#### Task requirements:
Convert the material from its first line through the line containing "Looking at the screenshot, I should pos(691,167)." into a Markdown table with the columns Row and Line. Number each line and omit blank lines.

#### Material shown:
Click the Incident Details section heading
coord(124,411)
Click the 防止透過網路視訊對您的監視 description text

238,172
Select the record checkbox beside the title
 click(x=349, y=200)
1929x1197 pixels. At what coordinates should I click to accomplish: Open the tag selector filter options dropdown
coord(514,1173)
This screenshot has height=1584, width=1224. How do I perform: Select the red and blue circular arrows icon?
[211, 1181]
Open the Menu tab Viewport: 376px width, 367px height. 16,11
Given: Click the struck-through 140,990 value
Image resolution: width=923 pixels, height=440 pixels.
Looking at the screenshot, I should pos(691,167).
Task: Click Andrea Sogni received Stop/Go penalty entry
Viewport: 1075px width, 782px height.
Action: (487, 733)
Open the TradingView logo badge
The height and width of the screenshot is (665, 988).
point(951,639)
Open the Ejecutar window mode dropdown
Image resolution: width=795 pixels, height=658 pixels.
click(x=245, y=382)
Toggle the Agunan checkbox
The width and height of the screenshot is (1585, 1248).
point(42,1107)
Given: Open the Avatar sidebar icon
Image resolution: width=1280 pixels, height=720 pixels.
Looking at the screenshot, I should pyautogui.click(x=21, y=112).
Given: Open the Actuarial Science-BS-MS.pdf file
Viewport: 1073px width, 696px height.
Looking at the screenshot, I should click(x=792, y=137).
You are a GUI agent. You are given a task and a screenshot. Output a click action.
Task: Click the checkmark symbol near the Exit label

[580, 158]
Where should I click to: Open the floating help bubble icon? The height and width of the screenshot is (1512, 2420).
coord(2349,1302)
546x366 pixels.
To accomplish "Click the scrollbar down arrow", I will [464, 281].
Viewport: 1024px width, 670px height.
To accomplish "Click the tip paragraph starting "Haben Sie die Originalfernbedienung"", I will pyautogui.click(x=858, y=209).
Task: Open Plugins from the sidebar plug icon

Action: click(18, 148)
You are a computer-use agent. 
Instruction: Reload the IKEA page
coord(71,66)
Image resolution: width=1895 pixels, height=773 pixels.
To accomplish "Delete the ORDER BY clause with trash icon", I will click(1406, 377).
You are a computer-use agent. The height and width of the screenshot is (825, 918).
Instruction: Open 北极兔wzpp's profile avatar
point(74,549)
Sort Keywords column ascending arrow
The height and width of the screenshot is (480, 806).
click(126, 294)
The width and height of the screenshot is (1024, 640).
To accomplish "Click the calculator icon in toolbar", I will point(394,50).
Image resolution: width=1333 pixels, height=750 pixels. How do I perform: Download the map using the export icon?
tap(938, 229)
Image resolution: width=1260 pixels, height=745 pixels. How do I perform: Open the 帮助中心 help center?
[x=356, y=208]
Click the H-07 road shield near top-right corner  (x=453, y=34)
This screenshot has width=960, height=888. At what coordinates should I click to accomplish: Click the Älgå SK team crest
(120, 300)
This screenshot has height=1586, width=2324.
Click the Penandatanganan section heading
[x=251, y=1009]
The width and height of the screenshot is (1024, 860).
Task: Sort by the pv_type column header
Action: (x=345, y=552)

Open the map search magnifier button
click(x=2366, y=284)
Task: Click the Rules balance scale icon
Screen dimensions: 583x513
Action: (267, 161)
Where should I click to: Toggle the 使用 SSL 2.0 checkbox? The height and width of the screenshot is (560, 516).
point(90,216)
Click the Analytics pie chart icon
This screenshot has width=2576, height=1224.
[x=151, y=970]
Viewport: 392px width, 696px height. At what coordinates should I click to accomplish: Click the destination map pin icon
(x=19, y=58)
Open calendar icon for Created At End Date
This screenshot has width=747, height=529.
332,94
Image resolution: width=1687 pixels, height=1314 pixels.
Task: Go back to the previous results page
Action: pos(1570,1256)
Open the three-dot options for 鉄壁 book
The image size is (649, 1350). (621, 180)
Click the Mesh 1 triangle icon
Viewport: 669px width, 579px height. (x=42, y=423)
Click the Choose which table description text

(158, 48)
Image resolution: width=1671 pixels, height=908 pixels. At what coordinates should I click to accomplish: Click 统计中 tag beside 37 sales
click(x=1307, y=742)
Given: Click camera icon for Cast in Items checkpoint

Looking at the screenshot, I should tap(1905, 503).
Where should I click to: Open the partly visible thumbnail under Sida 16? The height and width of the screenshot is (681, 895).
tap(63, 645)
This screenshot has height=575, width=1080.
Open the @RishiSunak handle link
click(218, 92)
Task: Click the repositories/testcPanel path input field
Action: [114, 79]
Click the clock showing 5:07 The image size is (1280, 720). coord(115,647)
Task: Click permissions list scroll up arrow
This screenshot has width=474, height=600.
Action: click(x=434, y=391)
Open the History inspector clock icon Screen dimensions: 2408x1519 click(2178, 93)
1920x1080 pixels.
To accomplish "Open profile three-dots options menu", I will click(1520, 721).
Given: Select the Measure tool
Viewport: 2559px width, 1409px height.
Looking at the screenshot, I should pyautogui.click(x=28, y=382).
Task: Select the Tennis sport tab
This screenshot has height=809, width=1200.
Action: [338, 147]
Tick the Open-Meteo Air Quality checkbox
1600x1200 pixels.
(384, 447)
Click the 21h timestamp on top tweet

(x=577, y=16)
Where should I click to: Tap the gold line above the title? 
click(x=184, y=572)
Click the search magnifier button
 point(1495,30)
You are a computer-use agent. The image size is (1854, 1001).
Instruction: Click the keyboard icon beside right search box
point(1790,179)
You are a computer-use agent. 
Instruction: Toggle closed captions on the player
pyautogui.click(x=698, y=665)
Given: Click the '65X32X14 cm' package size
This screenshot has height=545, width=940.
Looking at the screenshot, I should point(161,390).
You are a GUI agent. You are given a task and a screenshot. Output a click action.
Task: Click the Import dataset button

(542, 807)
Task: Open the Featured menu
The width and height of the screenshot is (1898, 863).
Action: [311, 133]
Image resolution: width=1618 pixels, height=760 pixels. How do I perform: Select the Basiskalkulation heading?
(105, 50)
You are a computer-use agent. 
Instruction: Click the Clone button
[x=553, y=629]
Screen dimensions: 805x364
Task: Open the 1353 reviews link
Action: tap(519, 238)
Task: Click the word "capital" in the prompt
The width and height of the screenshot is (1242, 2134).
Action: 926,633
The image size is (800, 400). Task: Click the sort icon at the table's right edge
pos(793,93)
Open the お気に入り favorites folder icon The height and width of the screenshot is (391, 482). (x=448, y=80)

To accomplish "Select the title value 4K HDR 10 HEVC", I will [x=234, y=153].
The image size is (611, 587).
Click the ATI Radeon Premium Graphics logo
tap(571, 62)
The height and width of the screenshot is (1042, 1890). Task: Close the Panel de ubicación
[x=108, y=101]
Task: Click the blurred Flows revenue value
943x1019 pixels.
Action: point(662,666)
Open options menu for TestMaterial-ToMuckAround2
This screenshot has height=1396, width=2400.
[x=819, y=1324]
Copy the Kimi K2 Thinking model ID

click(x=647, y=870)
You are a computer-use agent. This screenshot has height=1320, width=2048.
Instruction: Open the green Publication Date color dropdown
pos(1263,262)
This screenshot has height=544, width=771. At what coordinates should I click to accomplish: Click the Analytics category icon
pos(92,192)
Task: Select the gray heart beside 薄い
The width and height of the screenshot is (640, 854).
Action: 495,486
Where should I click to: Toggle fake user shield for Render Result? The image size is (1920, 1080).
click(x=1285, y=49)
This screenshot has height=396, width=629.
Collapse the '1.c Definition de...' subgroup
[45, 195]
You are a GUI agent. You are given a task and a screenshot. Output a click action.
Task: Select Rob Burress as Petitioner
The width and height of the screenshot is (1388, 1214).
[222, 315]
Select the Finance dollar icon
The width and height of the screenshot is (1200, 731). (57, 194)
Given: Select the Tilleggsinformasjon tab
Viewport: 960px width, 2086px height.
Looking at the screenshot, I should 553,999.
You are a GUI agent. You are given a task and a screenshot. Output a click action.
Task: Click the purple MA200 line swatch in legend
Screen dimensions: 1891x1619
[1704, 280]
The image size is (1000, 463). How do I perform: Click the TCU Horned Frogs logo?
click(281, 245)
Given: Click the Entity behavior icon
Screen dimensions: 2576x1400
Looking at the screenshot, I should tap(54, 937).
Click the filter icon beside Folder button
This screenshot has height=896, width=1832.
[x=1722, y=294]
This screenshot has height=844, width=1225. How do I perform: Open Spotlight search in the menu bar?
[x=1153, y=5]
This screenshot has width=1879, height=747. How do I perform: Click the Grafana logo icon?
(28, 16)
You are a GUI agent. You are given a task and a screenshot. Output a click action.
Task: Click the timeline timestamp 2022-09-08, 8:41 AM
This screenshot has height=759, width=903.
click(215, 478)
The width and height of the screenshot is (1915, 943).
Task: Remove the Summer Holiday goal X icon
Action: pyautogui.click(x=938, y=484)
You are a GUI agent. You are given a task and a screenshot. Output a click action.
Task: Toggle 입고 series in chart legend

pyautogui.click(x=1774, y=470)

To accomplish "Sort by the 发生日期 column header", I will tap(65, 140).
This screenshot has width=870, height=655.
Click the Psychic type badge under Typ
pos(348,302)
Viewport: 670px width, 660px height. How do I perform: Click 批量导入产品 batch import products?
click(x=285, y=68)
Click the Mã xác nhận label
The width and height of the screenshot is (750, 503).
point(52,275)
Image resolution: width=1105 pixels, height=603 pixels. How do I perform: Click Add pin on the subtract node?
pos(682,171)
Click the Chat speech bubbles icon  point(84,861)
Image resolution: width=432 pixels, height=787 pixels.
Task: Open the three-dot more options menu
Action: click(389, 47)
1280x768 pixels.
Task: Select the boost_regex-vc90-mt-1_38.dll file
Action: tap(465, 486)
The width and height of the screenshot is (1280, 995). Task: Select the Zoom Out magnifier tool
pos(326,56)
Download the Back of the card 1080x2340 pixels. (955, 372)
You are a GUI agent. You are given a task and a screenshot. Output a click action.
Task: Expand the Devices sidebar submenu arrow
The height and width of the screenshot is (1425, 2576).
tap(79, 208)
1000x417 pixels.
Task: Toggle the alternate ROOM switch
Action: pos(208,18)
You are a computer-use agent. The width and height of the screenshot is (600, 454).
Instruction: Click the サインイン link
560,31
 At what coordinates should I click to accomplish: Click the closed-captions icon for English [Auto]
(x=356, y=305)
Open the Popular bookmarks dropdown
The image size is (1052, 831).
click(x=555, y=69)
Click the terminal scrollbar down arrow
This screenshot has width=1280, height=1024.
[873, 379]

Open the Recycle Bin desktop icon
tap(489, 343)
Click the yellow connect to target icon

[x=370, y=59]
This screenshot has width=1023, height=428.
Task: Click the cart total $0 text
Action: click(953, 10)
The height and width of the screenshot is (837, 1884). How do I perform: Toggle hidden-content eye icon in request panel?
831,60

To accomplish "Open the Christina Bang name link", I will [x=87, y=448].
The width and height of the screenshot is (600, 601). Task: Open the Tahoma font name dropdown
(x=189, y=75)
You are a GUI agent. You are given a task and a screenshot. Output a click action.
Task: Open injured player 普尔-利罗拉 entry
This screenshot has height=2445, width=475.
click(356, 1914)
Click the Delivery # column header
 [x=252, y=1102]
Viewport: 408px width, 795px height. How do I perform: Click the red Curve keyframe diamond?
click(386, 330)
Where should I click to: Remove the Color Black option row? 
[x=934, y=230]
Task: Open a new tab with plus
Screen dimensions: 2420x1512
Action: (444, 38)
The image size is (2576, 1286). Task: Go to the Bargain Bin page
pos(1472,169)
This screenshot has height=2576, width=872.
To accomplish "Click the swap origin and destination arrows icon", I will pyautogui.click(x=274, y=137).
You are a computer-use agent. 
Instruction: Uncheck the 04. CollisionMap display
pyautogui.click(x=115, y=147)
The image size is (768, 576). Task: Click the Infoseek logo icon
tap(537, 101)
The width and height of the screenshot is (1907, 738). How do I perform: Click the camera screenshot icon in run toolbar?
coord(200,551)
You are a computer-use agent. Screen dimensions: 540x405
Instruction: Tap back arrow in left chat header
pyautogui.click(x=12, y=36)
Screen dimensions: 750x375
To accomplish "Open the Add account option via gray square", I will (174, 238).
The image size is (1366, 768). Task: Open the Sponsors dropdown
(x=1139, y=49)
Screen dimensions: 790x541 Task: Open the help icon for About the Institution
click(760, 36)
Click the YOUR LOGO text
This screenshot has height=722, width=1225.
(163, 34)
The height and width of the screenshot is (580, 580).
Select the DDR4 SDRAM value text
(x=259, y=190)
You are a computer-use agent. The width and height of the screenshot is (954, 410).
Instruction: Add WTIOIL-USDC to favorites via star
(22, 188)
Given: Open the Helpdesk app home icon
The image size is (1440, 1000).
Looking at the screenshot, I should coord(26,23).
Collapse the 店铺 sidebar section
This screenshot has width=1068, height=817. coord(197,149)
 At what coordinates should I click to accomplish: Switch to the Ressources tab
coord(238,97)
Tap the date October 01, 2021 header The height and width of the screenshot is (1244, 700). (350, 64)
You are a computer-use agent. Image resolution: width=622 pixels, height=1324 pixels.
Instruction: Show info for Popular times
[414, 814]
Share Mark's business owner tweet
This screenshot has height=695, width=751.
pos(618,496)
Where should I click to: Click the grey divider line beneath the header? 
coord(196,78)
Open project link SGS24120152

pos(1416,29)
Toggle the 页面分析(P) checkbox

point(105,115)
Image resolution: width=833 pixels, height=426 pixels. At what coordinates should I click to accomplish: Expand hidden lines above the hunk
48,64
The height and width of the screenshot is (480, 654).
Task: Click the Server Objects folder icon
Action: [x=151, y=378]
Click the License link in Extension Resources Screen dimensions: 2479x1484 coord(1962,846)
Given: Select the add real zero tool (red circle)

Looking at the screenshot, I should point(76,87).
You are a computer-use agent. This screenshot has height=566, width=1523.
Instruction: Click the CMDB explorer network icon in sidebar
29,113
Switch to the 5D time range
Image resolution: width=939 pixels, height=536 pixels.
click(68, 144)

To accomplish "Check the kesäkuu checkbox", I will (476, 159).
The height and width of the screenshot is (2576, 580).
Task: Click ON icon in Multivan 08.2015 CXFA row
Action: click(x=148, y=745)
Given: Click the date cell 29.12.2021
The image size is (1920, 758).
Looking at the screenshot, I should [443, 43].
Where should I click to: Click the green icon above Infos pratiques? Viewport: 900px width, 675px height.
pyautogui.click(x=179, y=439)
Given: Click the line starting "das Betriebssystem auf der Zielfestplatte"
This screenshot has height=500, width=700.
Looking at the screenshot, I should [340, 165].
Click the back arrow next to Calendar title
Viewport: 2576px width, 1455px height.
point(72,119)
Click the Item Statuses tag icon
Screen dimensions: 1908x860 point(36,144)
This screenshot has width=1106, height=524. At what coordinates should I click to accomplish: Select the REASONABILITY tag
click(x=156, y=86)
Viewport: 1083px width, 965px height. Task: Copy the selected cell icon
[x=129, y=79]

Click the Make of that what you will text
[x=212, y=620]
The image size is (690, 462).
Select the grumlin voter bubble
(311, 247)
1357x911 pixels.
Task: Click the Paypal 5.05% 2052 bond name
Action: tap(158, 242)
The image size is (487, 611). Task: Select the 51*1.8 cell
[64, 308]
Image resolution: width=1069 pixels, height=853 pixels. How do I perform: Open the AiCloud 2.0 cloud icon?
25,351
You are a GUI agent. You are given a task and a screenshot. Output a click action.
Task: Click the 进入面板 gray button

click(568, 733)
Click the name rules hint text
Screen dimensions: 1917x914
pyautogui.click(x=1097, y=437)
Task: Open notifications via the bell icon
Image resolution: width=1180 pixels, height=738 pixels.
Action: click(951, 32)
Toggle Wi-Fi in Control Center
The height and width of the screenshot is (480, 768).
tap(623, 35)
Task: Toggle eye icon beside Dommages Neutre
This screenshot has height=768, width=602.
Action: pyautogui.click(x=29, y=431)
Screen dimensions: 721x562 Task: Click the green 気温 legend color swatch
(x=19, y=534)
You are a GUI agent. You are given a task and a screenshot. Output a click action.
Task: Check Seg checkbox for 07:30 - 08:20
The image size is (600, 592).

#### Response for this exercise:
| Row | Line |
|---|---|
| 1 | Click the Incident Details section heading |
| 2 | coord(124,411) |
| 3 | Click the 防止透過網路視訊對您的監視 description text |
| 4 | 238,172 |
| 5 | Select the record checkbox beside the title |
| 6 |  click(x=349, y=200) |
| 7 | 1929x1197 pixels. At what coordinates should I click to accomplish: Open the tag selector filter options dropdown |
| 8 | coord(514,1173) |
| 9 | This screenshot has height=1584, width=1224. How do I perform: Select the red and blue circular arrows icon? |
| 10 | [211, 1181] |
| 11 | Open the Menu tab Viewport: 376px width, 367px height. 16,11 |
| 12 | Given: Click the struck-through 140,990 value |
| 13 | Image resolution: width=923 pixels, height=440 pixels. |
| 14 | Looking at the screenshot, I should pos(691,167). |